Dataset items
####################

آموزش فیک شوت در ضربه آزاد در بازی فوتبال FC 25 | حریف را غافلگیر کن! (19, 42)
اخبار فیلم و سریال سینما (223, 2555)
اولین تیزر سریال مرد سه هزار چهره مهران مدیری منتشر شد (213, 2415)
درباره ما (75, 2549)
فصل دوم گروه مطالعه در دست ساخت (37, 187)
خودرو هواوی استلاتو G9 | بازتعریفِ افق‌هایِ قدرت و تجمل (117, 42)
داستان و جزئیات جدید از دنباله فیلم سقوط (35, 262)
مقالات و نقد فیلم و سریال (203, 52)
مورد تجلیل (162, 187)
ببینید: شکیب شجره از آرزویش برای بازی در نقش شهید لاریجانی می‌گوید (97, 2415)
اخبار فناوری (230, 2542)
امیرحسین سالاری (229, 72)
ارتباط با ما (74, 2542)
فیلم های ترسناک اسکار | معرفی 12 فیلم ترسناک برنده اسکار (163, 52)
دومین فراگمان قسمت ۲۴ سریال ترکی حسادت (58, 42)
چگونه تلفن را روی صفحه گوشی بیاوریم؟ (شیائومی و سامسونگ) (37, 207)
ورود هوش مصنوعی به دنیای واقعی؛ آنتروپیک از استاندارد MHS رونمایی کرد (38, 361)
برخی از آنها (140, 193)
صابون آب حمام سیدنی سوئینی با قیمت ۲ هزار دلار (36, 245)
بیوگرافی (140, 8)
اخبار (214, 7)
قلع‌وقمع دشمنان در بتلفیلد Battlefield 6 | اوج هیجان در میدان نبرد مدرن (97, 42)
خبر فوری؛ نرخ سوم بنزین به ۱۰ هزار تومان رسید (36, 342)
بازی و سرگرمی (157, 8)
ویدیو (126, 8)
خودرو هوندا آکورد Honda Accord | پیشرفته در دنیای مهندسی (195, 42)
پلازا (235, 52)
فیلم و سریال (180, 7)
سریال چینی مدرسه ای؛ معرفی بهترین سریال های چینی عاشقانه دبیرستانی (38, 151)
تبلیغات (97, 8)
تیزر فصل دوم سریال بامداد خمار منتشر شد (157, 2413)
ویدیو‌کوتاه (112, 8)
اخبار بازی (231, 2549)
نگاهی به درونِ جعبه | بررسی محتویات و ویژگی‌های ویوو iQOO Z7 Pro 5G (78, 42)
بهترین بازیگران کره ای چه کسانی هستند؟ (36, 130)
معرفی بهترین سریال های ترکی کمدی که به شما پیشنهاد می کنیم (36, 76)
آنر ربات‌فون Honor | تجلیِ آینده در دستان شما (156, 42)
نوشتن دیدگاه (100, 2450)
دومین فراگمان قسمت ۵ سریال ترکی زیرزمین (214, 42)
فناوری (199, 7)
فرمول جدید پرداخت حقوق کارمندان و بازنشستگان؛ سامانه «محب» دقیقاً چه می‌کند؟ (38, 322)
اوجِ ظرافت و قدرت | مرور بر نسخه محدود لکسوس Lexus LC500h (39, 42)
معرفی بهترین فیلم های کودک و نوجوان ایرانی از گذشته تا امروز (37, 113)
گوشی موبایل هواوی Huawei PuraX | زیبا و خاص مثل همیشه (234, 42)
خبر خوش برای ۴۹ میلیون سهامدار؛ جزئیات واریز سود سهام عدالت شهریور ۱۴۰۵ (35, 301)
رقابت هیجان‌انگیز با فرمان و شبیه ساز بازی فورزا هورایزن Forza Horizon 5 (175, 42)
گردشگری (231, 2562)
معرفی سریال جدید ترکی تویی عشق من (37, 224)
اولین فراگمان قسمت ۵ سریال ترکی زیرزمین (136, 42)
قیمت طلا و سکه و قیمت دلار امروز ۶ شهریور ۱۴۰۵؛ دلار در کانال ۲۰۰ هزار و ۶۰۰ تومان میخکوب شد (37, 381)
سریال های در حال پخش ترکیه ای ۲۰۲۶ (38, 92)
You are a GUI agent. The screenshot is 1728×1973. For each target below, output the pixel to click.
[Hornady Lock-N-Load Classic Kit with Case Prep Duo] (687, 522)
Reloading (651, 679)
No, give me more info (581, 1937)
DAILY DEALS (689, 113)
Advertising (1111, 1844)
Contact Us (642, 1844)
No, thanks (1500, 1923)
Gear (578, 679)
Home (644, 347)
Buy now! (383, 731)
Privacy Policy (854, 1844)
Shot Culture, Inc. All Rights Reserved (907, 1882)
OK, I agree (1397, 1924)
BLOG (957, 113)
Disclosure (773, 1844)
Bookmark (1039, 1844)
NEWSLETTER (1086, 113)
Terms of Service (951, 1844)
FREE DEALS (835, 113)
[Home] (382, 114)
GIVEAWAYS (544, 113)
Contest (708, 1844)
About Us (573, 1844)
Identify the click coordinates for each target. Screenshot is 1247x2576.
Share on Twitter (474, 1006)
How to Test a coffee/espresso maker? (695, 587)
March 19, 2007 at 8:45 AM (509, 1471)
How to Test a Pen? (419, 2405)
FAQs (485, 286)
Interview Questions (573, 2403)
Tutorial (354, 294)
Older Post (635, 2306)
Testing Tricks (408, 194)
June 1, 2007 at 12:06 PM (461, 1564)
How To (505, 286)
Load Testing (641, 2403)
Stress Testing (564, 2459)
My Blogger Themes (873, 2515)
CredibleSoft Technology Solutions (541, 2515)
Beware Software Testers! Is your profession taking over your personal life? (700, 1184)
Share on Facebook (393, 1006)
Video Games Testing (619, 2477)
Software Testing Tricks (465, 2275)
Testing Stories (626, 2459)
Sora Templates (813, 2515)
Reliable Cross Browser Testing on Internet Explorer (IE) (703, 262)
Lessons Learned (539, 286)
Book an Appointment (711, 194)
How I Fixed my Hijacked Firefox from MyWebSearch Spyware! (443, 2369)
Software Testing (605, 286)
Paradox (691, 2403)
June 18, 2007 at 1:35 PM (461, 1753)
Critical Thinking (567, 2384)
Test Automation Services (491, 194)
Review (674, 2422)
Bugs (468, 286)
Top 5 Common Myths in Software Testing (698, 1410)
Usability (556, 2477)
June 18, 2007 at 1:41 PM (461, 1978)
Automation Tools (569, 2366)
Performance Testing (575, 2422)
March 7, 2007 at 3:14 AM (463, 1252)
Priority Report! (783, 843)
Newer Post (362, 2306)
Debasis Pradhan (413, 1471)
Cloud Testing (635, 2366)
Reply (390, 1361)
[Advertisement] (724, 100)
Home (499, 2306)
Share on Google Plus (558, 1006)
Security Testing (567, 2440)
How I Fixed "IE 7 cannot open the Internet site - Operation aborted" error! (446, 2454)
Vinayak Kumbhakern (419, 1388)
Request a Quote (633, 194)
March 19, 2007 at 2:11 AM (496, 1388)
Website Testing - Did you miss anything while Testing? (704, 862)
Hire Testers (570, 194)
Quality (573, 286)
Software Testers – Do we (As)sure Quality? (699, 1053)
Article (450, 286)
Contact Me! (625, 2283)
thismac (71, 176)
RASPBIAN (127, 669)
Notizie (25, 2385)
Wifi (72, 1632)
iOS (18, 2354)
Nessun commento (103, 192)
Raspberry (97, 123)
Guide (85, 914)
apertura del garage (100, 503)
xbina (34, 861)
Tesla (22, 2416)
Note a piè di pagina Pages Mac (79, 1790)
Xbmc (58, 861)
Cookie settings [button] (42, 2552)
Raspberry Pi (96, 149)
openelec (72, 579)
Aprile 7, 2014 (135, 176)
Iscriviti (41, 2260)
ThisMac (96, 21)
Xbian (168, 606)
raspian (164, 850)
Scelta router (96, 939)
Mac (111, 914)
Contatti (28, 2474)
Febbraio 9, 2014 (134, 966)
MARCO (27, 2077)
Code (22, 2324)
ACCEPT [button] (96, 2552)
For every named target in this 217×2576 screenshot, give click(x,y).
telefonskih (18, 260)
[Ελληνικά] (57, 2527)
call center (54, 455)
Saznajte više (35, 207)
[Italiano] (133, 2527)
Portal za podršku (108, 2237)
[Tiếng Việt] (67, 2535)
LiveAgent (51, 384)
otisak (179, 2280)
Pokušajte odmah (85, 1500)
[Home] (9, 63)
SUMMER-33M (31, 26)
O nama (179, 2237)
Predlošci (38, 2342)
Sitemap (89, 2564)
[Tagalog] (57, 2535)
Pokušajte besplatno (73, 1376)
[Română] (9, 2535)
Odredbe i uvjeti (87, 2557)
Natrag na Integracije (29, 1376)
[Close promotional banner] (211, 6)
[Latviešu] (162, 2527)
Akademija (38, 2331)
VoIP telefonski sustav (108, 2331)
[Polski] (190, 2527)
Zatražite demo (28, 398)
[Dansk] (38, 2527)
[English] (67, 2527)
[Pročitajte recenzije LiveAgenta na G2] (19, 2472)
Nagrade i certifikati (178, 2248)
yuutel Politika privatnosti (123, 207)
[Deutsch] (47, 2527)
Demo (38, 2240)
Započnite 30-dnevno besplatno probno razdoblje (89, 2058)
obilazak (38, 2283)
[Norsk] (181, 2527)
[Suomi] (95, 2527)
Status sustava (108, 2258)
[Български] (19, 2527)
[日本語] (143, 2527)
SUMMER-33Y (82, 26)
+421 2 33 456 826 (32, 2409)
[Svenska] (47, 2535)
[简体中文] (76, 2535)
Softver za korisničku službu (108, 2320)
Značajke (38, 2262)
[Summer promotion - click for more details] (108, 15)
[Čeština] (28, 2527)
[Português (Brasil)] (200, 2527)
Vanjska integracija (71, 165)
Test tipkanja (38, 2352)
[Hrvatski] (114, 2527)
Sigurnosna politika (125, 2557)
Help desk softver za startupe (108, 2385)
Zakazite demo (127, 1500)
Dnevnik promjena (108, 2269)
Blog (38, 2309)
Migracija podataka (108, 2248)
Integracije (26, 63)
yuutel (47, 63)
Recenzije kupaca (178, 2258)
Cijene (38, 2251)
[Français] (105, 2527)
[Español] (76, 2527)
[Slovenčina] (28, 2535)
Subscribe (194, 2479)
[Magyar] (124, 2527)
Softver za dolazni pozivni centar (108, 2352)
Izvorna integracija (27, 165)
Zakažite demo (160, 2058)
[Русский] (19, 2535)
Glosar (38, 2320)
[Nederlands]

####################

Prompt: Please transcribe exactly the lines above from the line that has "Značajke (38, 2262)" up to and including the line that has "Subscribe (194, 2479)"; no other line belongs in the answer.

Task output:
Značajke (38, 2262)
[Summer promotion - click for more details] (108, 15)
[Čeština] (28, 2527)
[Português (Brasil)] (200, 2527)
Vanjska integracija (71, 165)
Test tipkanja (38, 2352)
[Hrvatski] (114, 2527)
Sigurnosna politika (125, 2557)
Help desk softver za startupe (108, 2385)
Zakazite demo (127, 1500)
Dnevnik promjena (108, 2269)
Blog (38, 2309)
Migracija podataka (108, 2248)
Integracije (26, 63)
yuutel (47, 63)
Recenzije kupaca (178, 2258)
Cijene (38, 2251)
[Français] (105, 2527)
[Español] (76, 2527)
[Slovenčina] (28, 2535)
Subscribe (194, 2479)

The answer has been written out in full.